Ting Momo was an ideal space for the size of the group. Two long tables were set in the narrow room.
The afternoon sun shone brilliantly and a cool breeze drifted in through the open windows.
Behind Brave Horse Tavern and above Cuoco in the Terry Avenue Building, Ting Momo serves Tibetan dumplings for weekday lunches. Aluminium tables, wicker chairs and wooden benches add to a casual feel.
Seven wines and five dishes were on the menu and the wines were generously discounted for order.
Cuoco Chef Stuart Lane briefly described how each of the dishes was cooked.
Tom Douglas Restaurant Executive Chef Eric Tanaka assisted in the kitchen. The dishes were plated on the Ting Momo counter.
I love the vintage style labels on the Renato Ratti wine bottles.
Many Australian and New Zealand wines are twist tops. We’ve used our wine opener more in the last six months than in the previous six years!
We sipped on the first wine, 2009 Dolcetto d’Alba Colombè, as attendees trickled in. One of those was Tom Douglas!
The melodic sound of wine being poured into a glass, swirling the ruby liquid to release the aromas, caressing the stemware to reflect light, staring contemplatively at the wine legs - the beautiful ritual of wine tasting!

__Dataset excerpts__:
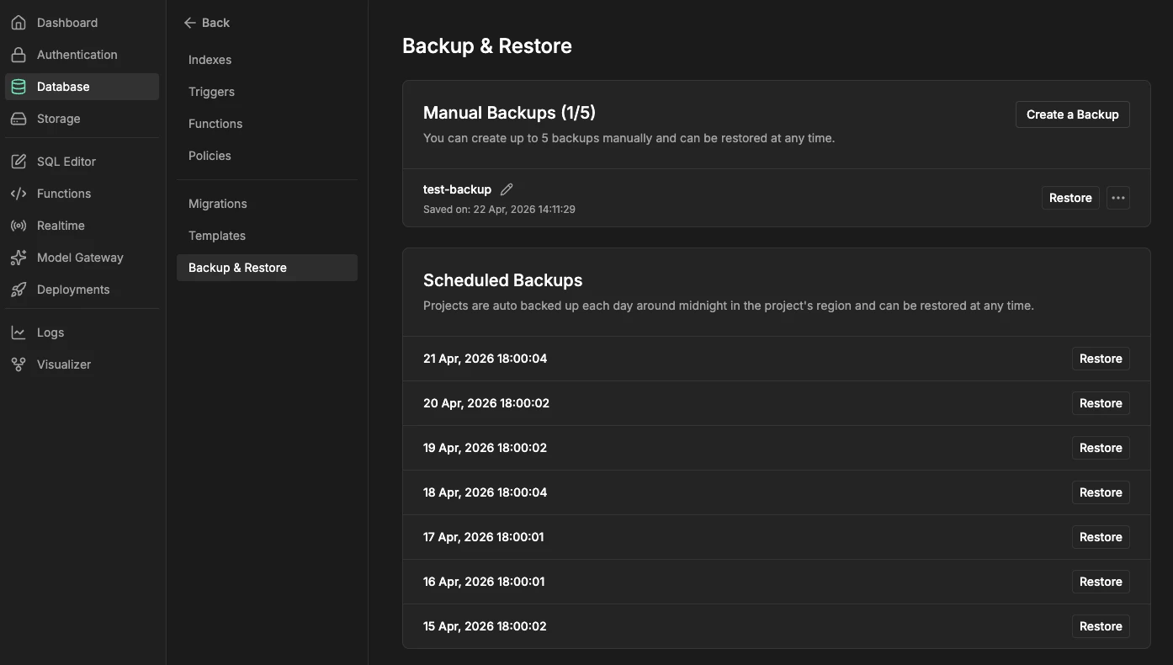Open the ellipsis menu next to Restore

[x=1117, y=197]
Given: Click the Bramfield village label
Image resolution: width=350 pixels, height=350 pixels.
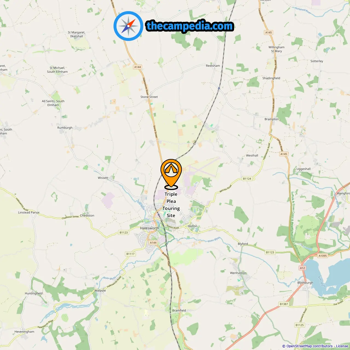Looking at the screenshot, I should click(x=179, y=310).
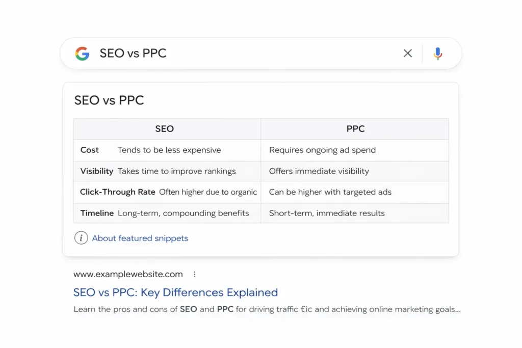Open the SEO vs PPC: Key Differences Explained result
Screen dimensions: 522x348
[175, 292]
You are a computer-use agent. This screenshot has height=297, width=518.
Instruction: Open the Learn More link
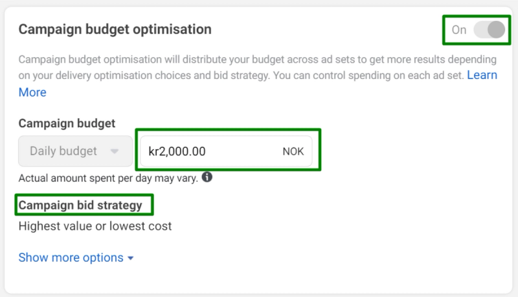click(x=482, y=75)
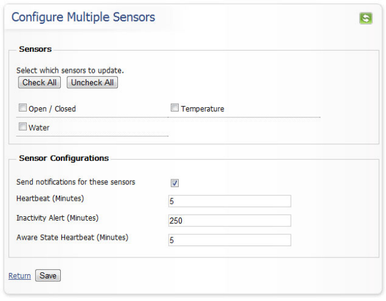This screenshot has width=386, height=301.
Task: Click the green refresh icon
Action: coord(365,18)
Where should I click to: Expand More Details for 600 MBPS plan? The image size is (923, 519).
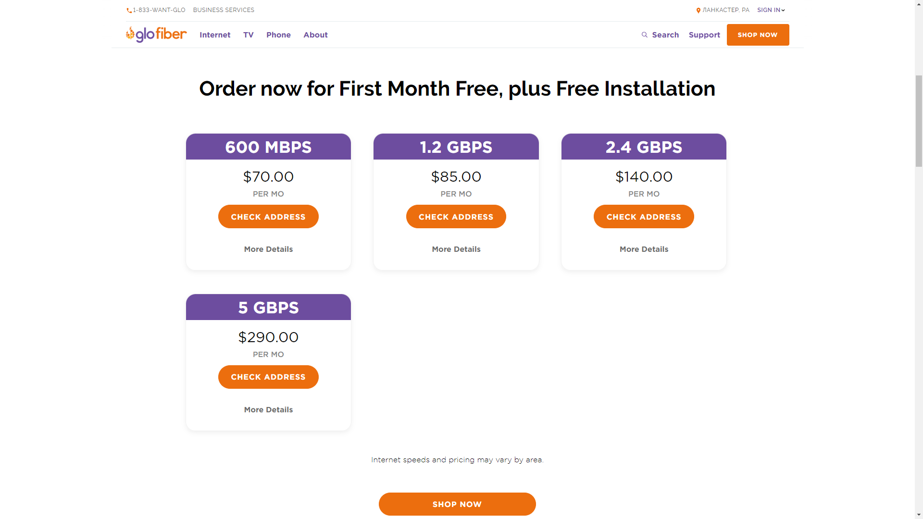click(x=268, y=249)
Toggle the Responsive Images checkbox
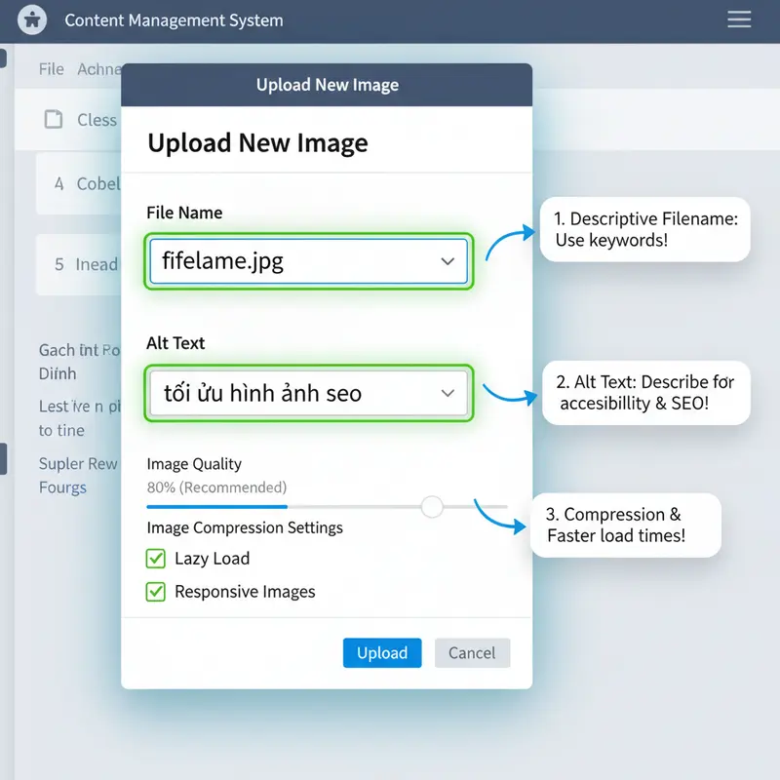 click(x=156, y=592)
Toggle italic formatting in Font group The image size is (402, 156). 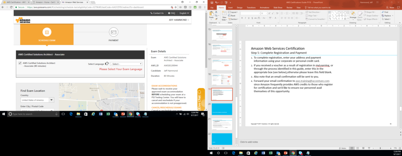tap(246, 18)
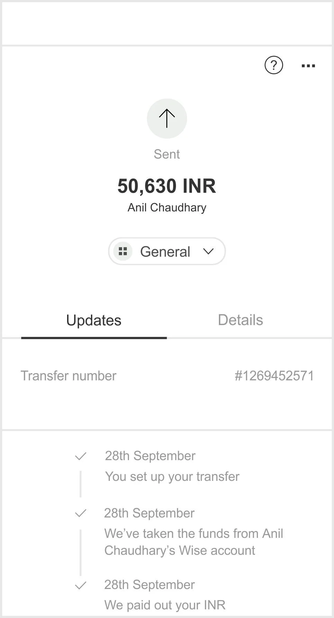
Task: Click checkmark beside 'You set up your transfer'
Action: (x=81, y=456)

__WORK TO COMPLETE__:
**a.** Answer these questions from the wine tasting passage:
(i) What does Ting Momo serve for weekday lunches?
(ii) How many wines were on the menu?
(iii) Which wine was sipped first as attendees trickled in?
**b.** Can you repeat the stretch of the wine tasting passage from "I love the vintage" through "of wine tasting!"?
The items have nothing to do with the wine tasting passage.

__ANSWER LIST__:
**a.**
(i) Tibetan dumplings
(ii) Seven
(iii) The 2009 Dolcetto d’Alba Colombè

**b.**
I love the vintage style labels on the Renato Ratti wine bottles.
Many Australian and New Zealand wines are twist tops. We’ve used our wine opener more in the last six months than in the previous six years!
We sipped on the first wine, 2009 Dolcetto d’Alba Colombè, as attendees trickled in. One of those was Tom Douglas!
The melodic sound of wine being poured into a glass, swirling the ruby liquid to release the aromas, caressing the stemware to reflect light, staring contemplatively at the wine legs - the beautiful ritual of wine tasting!